I wonder how the Romans were able to control so vast territories, peoples, armies, ammunition, taxes, etc., without the help of a number system that allowed easy computing (e.g. multiplication and division) of (relatively) large quantities.
Romans used tricks for arithmetic that worked well enough, see Roman Numerals and Arithmetic on ScienceBlogs. Addition and subtraction was quite simple, as for multiplication:
"Multiplication using Roman numerals is not particularly easy or obvious. You can do the trivial thing, which is repeated addition. But it should be pretty obvious that that's not practical for large numbers. The trick that they used was actually pretty nifty. It's basically a strange version of binary multiplication. You need to be able to add and divide by two, but those are both pretty easy things to do. So here goes:
Given A×B, you create two columns, and write A in the left column, and B in the right. Then:
1. Divide the number in the left column by two, discarding the remainder. Write it down in the next row of the left column.
2. Multiply the number in the right column by two. Write it down in the right column next the the result from step 1.
3. Repeat from step 1 until the value in the left column is 1.
4. Go down the table, and cross out every row where the number in the left column is even.
5. Add up the remaining values in the right column.
Division is the biggest problem in roman numerals. There is no good trick that works in general. It really comes down to repeated subtraction. The only thing you can do to simplify is variations on finding a common factor of both numbers that's easy to factor out. For example, if both numbers are even, you can divide each of them by two before starting the repeated subtraction. It's also fairly easy to recognize when both numbers are multiples of 5 or 10, and to do the division by 5 or 10 on both numbers. But beyond that, you take a guess, do the multiplication, subtract, repeat."

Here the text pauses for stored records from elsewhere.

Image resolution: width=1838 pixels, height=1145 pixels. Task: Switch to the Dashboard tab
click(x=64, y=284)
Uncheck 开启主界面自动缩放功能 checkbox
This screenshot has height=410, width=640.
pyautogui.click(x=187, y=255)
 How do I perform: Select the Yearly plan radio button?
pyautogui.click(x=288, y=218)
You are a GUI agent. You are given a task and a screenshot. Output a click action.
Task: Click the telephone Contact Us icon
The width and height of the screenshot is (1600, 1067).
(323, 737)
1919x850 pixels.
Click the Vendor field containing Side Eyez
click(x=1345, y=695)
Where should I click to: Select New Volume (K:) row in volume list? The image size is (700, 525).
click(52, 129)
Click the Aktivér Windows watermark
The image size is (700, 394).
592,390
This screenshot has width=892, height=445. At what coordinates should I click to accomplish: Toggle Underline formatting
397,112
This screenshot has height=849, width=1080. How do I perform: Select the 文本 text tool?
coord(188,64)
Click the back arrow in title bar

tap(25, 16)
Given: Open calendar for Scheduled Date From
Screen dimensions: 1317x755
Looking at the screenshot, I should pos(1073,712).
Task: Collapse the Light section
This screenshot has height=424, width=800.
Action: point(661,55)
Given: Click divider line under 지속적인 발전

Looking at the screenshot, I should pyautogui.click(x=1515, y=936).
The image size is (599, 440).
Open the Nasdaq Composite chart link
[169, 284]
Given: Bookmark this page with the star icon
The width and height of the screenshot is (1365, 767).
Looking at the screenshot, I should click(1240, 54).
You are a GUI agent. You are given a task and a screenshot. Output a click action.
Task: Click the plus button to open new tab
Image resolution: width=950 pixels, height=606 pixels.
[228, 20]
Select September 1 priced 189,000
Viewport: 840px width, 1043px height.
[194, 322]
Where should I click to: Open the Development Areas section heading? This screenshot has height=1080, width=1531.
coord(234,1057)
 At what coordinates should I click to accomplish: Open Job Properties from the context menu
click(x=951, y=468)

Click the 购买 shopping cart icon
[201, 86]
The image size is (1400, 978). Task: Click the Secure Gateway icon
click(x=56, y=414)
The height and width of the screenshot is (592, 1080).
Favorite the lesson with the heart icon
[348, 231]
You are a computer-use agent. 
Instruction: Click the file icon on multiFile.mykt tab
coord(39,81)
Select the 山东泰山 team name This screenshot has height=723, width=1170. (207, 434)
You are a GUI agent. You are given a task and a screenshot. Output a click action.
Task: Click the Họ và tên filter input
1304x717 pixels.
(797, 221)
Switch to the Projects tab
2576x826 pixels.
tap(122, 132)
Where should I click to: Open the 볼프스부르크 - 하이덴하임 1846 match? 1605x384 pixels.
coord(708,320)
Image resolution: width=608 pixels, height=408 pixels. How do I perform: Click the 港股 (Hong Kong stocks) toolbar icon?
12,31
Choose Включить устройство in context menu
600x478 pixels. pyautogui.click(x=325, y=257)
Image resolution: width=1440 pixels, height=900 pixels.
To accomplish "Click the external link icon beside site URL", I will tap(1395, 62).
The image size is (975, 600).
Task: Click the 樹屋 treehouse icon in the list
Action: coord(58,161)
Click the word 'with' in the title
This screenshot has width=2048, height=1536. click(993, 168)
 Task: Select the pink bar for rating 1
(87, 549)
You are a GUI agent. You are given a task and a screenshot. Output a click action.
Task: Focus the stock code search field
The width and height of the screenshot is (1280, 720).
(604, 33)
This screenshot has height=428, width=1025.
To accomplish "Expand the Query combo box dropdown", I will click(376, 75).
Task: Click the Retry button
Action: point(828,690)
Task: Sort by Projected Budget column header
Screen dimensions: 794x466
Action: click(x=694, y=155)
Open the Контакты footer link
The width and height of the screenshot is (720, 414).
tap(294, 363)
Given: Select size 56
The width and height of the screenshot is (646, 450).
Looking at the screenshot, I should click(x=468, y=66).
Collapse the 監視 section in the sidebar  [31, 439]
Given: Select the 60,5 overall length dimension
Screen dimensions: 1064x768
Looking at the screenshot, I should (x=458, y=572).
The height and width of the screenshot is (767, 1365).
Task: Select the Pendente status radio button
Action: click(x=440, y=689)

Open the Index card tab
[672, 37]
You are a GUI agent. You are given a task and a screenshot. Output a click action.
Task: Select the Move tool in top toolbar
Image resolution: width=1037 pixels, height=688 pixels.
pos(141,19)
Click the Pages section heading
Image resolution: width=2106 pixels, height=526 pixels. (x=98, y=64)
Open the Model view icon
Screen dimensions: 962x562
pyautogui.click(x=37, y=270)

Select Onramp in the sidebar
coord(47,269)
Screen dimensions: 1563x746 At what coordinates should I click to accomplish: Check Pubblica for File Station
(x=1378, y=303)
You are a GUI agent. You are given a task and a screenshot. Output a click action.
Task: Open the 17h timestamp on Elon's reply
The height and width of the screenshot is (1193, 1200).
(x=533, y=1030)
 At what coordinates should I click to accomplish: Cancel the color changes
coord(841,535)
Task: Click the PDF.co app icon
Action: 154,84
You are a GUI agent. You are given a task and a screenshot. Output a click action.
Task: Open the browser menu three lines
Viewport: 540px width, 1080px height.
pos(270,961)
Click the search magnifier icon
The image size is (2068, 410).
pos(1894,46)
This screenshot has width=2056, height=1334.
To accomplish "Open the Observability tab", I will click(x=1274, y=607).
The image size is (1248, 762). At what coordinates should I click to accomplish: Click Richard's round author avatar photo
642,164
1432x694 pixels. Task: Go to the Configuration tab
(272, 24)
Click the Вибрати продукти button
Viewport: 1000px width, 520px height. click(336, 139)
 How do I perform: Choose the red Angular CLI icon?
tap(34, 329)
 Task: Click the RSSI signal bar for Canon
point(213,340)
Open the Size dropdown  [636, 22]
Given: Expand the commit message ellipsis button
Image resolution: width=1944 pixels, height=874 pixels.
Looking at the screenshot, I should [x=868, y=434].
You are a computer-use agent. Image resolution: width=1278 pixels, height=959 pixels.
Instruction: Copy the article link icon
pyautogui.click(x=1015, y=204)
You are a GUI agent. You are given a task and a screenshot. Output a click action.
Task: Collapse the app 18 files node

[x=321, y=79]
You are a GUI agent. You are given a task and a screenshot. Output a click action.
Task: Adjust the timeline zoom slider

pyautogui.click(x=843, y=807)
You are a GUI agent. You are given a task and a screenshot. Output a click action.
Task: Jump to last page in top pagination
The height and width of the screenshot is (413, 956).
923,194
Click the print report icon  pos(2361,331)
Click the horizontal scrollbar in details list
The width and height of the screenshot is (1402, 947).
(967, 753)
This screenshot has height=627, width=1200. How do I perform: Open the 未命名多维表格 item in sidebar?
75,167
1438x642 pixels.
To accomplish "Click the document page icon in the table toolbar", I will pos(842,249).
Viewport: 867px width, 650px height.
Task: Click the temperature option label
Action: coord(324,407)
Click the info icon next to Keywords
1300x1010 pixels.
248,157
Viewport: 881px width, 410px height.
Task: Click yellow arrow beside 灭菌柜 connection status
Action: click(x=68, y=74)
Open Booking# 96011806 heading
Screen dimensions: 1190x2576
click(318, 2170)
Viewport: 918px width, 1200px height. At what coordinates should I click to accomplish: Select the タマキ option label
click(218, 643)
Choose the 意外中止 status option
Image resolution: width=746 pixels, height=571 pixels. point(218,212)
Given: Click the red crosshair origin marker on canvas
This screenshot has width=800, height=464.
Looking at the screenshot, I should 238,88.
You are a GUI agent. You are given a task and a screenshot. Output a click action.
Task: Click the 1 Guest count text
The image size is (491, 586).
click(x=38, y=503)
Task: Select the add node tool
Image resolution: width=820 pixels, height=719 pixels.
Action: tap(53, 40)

But for the more serious calculations they did have the Roman abacus and reckoning boards. They effectively implemented a base 10 system. Here is a reconstruction of a Roman hand abacus, made by the RGZ Museum in Mainz from the bronze original held by the Bibliothèque nationale de France in Paris. Many counter beads are missing.
"For more extensive and complicated calculations, such as those involved in Roman land surveys, there was, in addition to the hand abacus, a true reckoning board with unattached counters or pebbles. The Etruscan cameo and the Greek predecessors, such as the Salamis Tablet and the Darius Vase, gives us a good idea of what it must have been like, although no actual specimens of the true Roman counting board are known to be extant. But language, the most reliable and conservative guardian of a past culture, has come to our rescue once more. Above all, it has preserved the fact of the unattached counters so faithfully that we can discern this more clearly than if we possessed an actual counting board. What the Greeks called psephoi, the Romans called calculi. The Latin word calx means 'pebble' or 'gravel stone'; calculi are thus little stones (used as counters)."